# TASK DATA
※ ※ ※

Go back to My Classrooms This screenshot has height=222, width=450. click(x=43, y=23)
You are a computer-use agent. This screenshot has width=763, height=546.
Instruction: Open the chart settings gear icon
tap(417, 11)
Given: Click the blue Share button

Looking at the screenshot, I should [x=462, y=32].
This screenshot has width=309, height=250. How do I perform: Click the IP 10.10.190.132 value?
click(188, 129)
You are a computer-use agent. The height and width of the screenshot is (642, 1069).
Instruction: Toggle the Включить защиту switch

※ ※ ※

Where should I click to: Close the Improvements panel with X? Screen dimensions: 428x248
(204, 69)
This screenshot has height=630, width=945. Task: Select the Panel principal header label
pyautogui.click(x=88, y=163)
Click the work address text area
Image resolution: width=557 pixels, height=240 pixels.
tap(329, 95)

※ ※ ※

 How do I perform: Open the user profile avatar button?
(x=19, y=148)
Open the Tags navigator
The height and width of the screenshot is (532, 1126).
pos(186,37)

※ ※ ※

# ABOUT THIS EXERCISE
State how many lines above include the word "computer", and nothing more.

# SOLUTION
2